We propose to promote the central role of the Scientific Community Game (SCG) for Innovation and Education in domains where claims are being proposed and refuted. This includes all STEM domains. Applications of SCG are: (1) Engaging a computational scientific community in a collaborative/competitive game to improve their knowledge base. SCG offers an effective alternative to the traditional publication approach where the practical benefits of techniques are difficult to compare. With SCG, the best practical computational techniques will stand out as the winners. (2) Engaging a group of software developers in a collaborative/competitive game to better solve a computational problem. SCG serves as a generic software process model when computational innovation is important to the project. (3) Engaging a computational learning community in a second order learning environment about a STEM domain.

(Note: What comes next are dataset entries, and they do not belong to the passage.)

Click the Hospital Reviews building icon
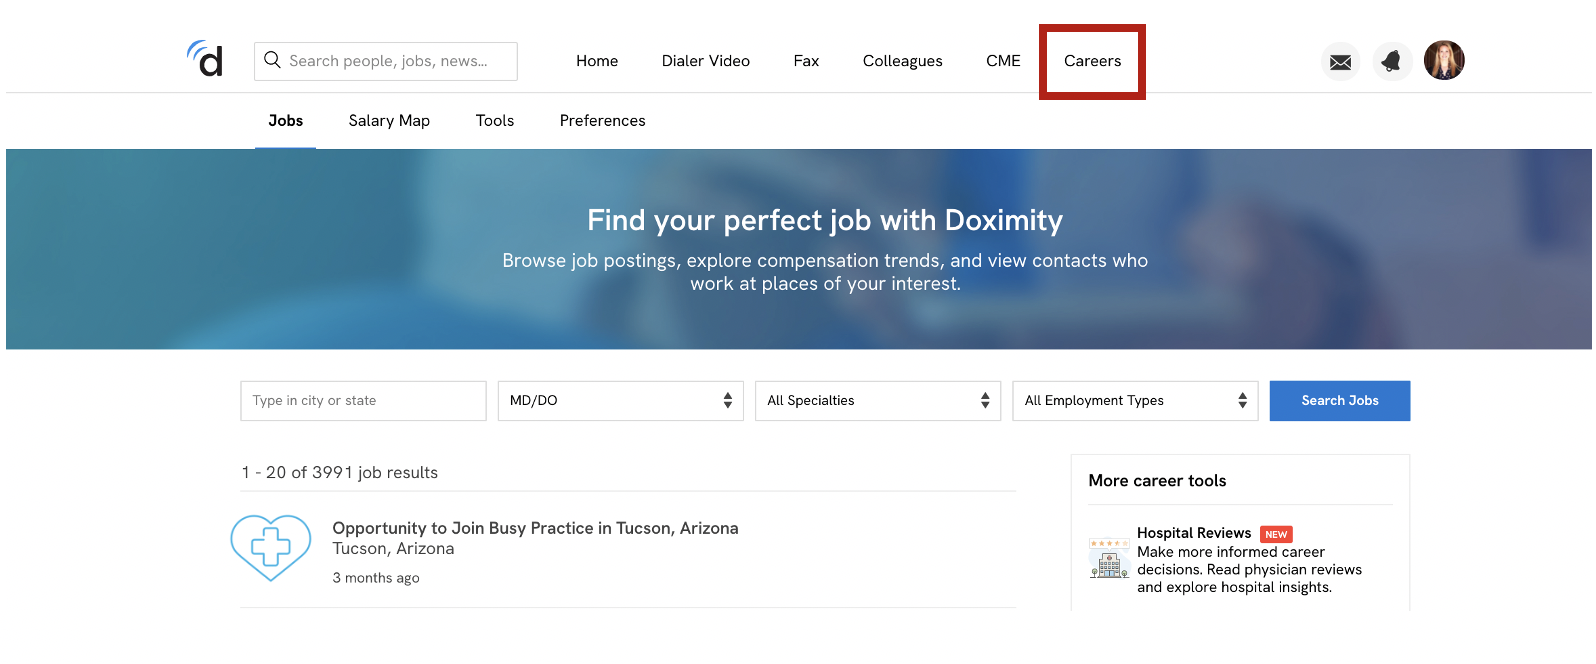 pos(1108,559)
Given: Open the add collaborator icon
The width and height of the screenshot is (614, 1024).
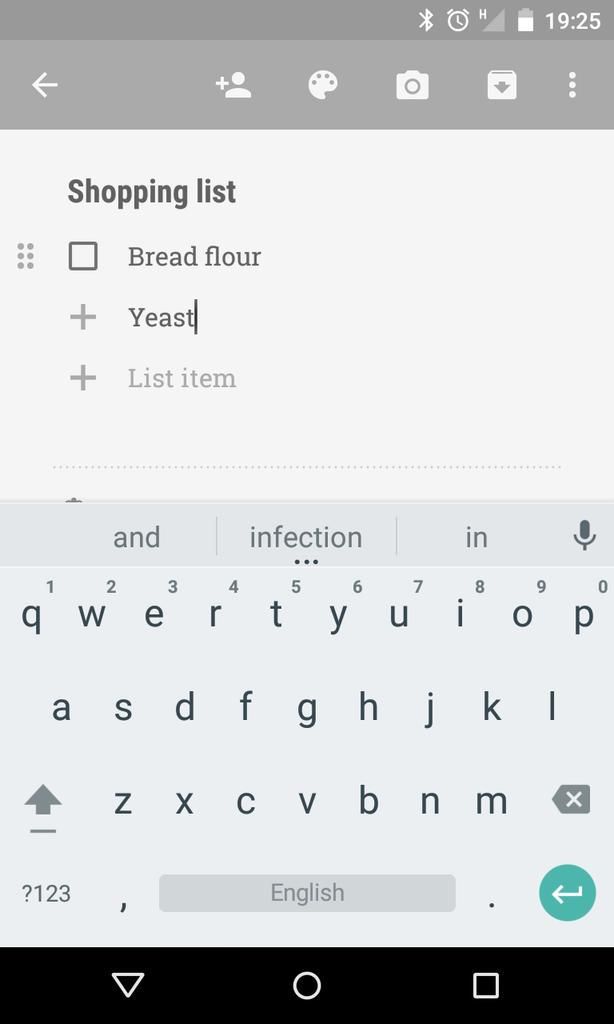Looking at the screenshot, I should point(233,85).
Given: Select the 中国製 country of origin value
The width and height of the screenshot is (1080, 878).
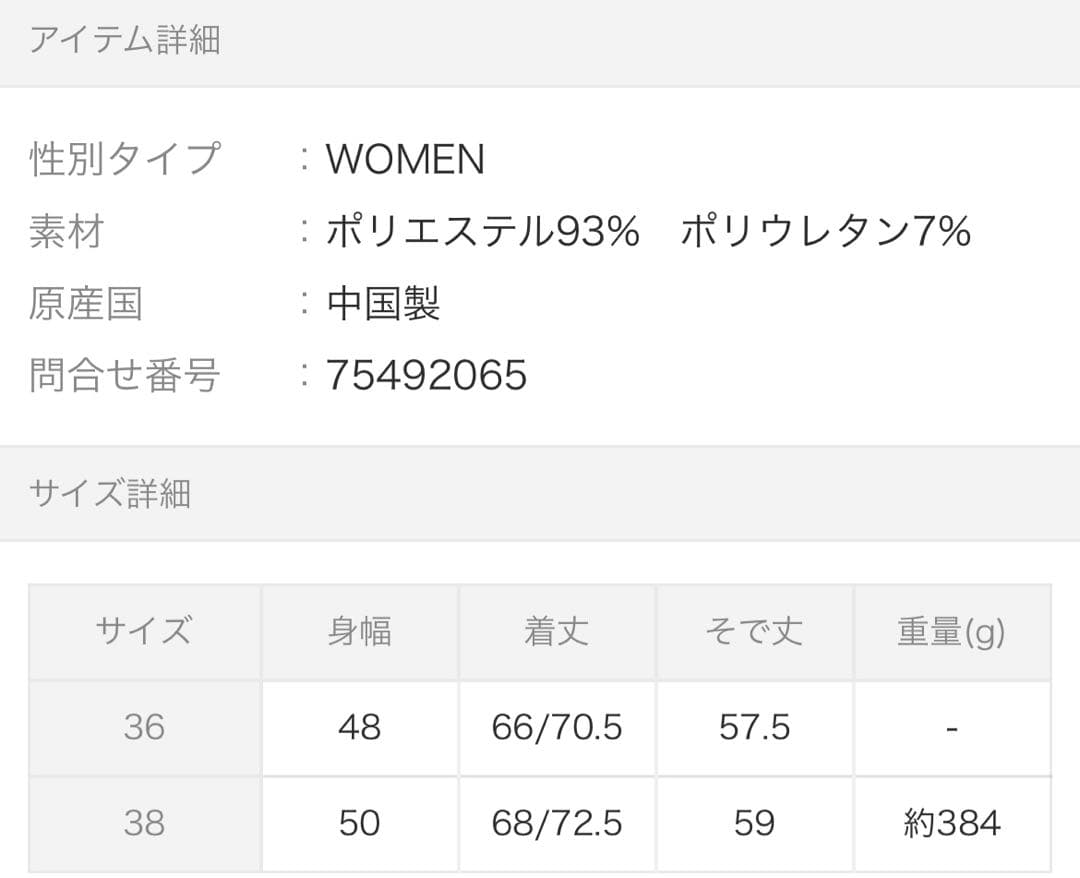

SCG is supported by four established areas: (1) Group organization. Warren Bennis in his book: Organizing Genius, The Secrets of Creative Collaboration, says: "you create an atmosphere of creative stress, everyone competing to solve one problem." (2) Karl Popper's approach to scientific knowledge based on refutation (3) Serious Games, including the notions of social welfare (collaboration through selfish competition) and equilibria and (4) Logic, specifically quantifier logic games with two players Exists and ForAll (going back to 1898), Lorenzen's approach to dialogic games and logics with incomplete information, specifically Hintikka's and Sandu's independence-friendly logic known as IF logic.

SCG is a platform for generating games, each defined by a playground definition. A playground defines a virtual world for the participating players and is designed in such a way that the players innovate in and focus on a specific area of interest.

SCG let's the players unfold their creativity in an optimal way. It organizes the crowd by letting it work in parallel on solving the problem while keeping the communication between the players to a minimum. The communication is engaging the players in a scientific discourse to determine who has the better solution to the problem. Communication is also used to level the playing field by sharing the best solution approaches with the entire community (after the "patent period" has expired).

A second important application of SCG is in education: to educate the students in an area you define a playground where the students learn through play. This approach matches well with creating dialog components of online courses in STEM areas.

What are the problems that can be solved by SCG? They are of the form: Given a set of at least two claims, what is the subset of "good" claims and how can the good claims be sucessfully defended. Often one is interested in the defense algorithm. Good can mean,e.g, "true" or "optimal". SCG is about distinguishing good claims from bad claims where the definitions of good and bad are precisely given. For example, the two claims could be: (1) There is Global Warming and (2) There is no Global Warming. The playground definition contains the refutation protocols for these two claims. Many playgrounds contain a large number of claims and SCG will help determine which ones are good. There are playgrounds for finding efficient techniques to solve complex optimization problems, like protein folding (see EteRNA) and playgrounds to develop energy efficient solutions.